I have a NSA friend/lover who allows me to be my own person. Could it be because, he is married and he is living here on campus without her?
Here is my story:

During my freshman and sophomore years I considered myself as a heterosexual "straight." I obviously had several co-eds to select from and seemed content.
In my junior year I experminted with pot and got into a homo relationship with my roommate. She was taller then I with a dominating personality. After she grauated, I tried hanging out with a lesbian but she refused to understand why, when I told her I enjoy dating a man. She was right. I must be truly a bisexual.
Hanging out with the guys wasn't all that pleasant. Why is it that my being bisexuals seems to bring out insecurities in every guy I have a relationship with? At that time in my life, it was up-setting to have to choose what I wanted to be. How could I ever be satisfied with just one person,if I have bisexual fantasies?

As a senior, in my dorm, most expect me to pick whether I like men or women, when in reality I am attracted to both equally.

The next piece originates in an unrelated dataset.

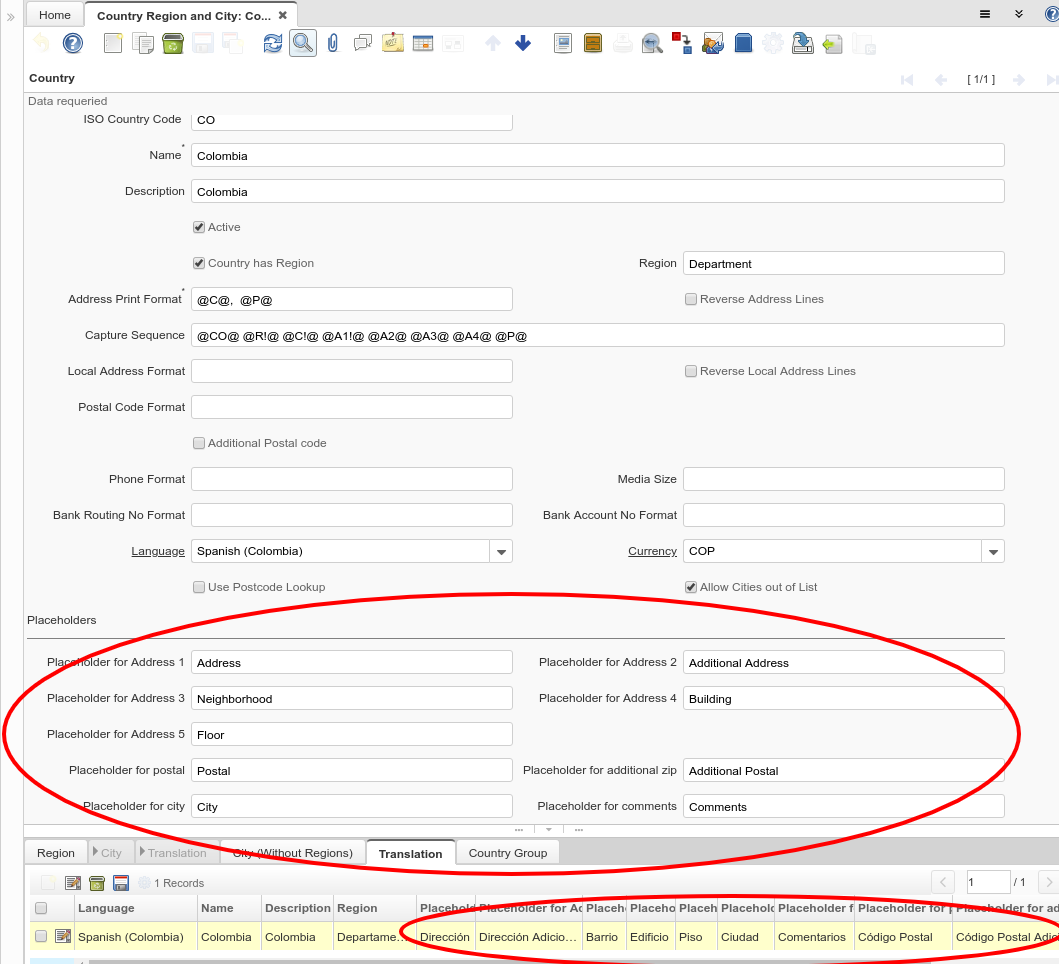Viewport: 1059px width, 964px height.
Task: Open the Currency dropdown list
Action: [993, 552]
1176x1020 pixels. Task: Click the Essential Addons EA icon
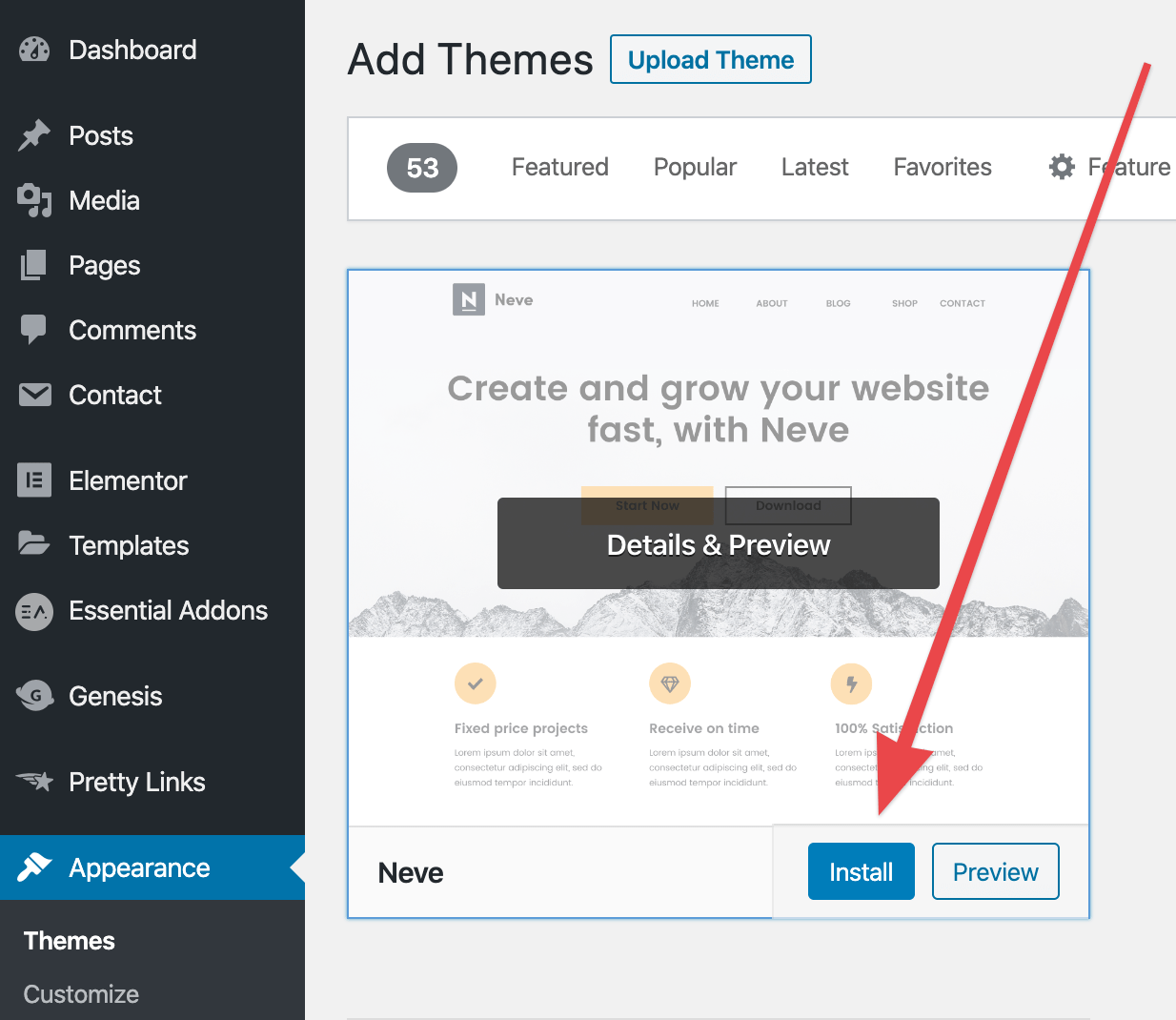tap(34, 611)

After graduation, I decide to look outside of the campus life for compatiable partners. I got discouraged with the different dating sites. Both singles and couples state in their profile - " She is bi curious." Are they not sure whether they are, bisexual enough to call themselves bisexual? Of course there are couples who advertise she is bi or bi-curious. In reality she is bi-selfish. The female is willing to accept pleasure and/or sexual gratification from me but will not fully reciprocate. Does this make sense to anyone reading this?